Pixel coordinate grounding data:
==========

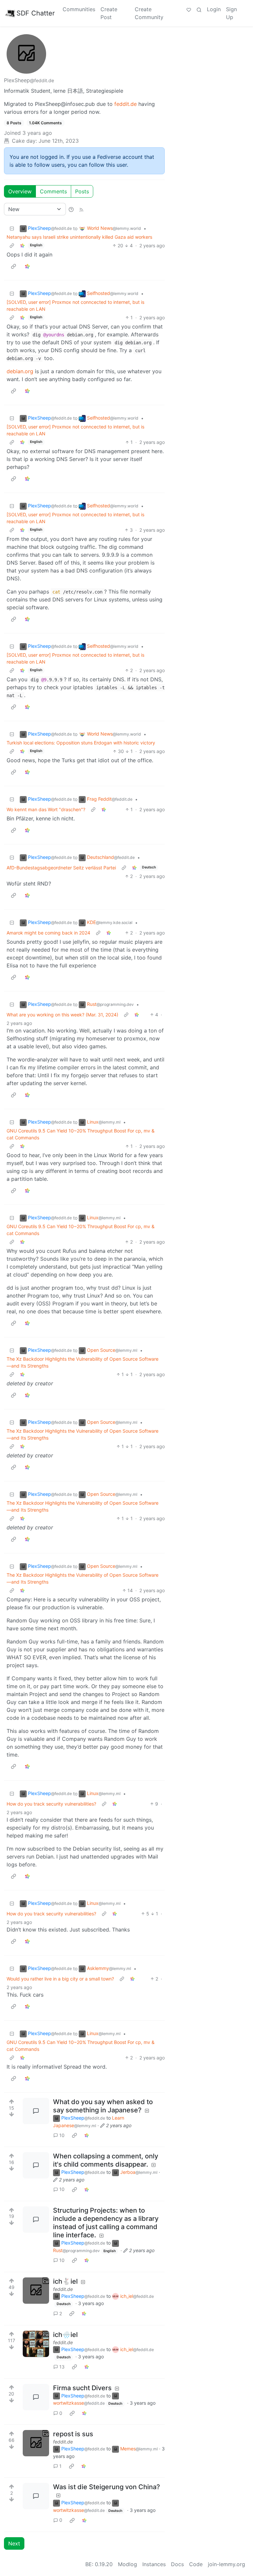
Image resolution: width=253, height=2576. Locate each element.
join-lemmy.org (226, 2564)
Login (214, 9)
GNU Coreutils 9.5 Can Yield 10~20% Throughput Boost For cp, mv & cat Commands (81, 1134)
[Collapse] (12, 228)
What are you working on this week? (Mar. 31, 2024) (62, 1014)
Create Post (108, 13)
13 (62, 2366)
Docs (177, 2564)
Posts (82, 191)
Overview (20, 191)
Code (196, 2564)
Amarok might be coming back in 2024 (48, 933)
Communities (79, 9)
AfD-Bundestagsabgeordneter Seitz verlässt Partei (61, 867)
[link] (22, 245)
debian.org (20, 371)
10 (62, 2135)
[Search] (199, 9)
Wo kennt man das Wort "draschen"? (46, 809)
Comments (53, 191)
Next (14, 2543)
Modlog (127, 2564)
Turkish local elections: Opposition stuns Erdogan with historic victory (81, 742)
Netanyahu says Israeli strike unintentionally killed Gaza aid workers (79, 237)
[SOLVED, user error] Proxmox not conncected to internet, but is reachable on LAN (75, 305)
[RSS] (81, 209)
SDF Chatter (35, 13)
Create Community (149, 13)
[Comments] (36, 2111)
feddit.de (125, 104)
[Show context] (12, 245)
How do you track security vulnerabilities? (51, 1804)
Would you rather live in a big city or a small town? (60, 1978)
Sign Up (231, 13)
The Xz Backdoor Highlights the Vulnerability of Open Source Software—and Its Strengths (82, 1362)
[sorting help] (71, 209)
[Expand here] (36, 2290)
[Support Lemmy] (189, 9)
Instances (154, 2564)
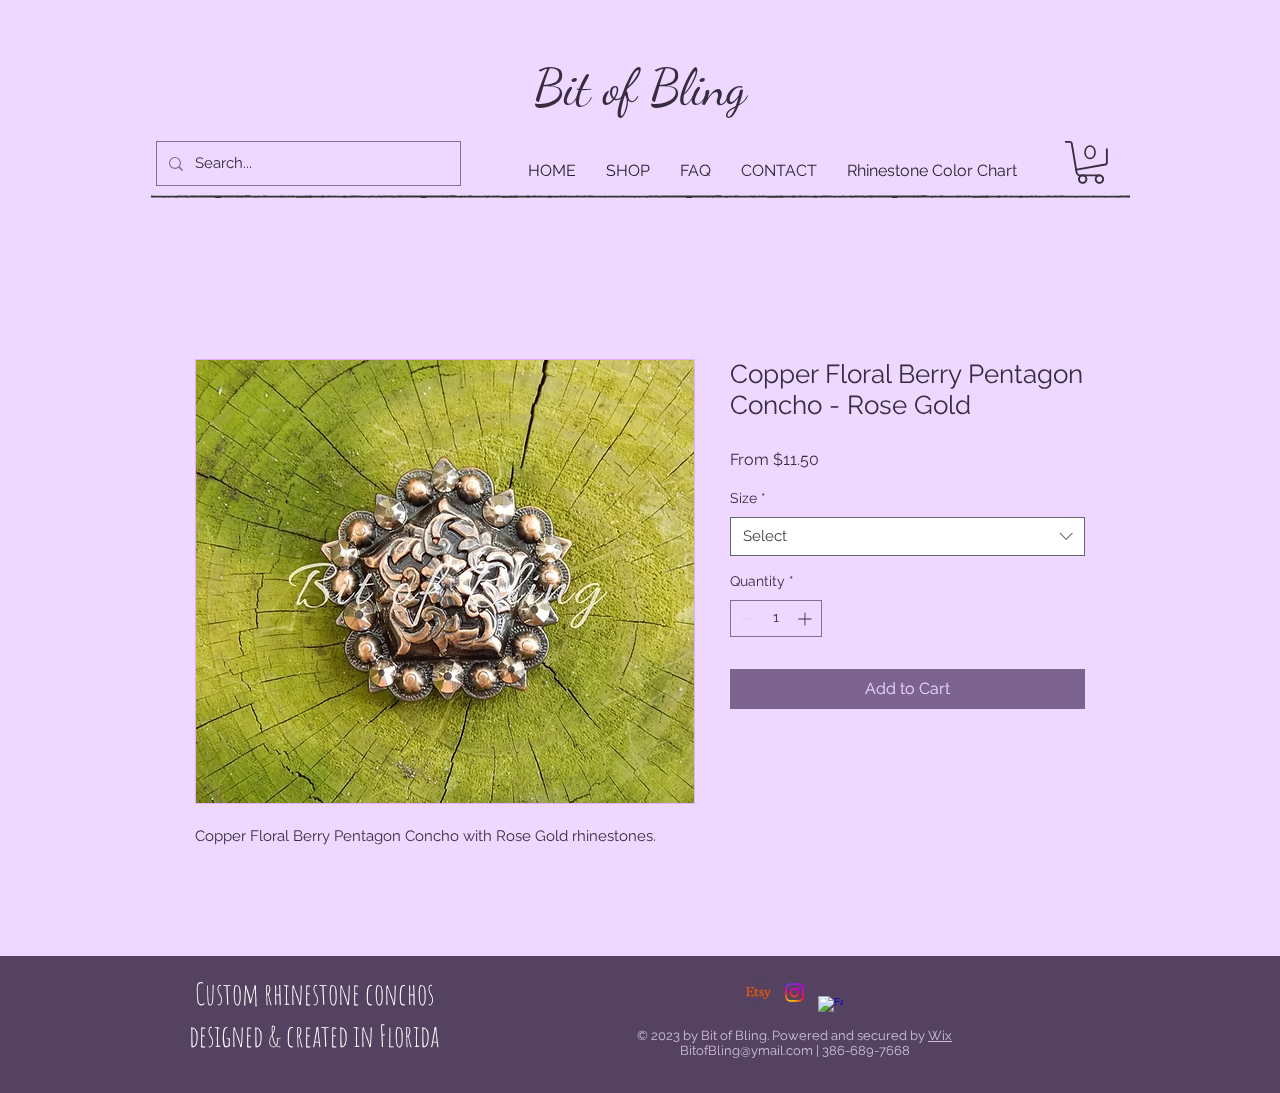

==========

▸ What the task asks
All pictures are to be skipped; the lines from the first line of the records through the line containing "Amarok might be coming back in 2024 (48, 933)" are to be repeated exactly, both ends included.

▸ Exercise output
Image resolution: width=253, height=2576. Locate each element.
join-lemmy.org (226, 2564)
Login (214, 9)
GNU Coreutils 9.5 Can Yield 10~20% Throughput Boost For cp, mv & cat Commands (81, 1134)
[Collapse] (12, 228)
What are you working on this week? (Mar. 31, 2024) (62, 1014)
Create Post (108, 13)
13 (62, 2366)
Docs (177, 2564)
Posts (82, 191)
Overview (20, 191)
Code (196, 2564)
Amarok might be coming back in 2024 (48, 933)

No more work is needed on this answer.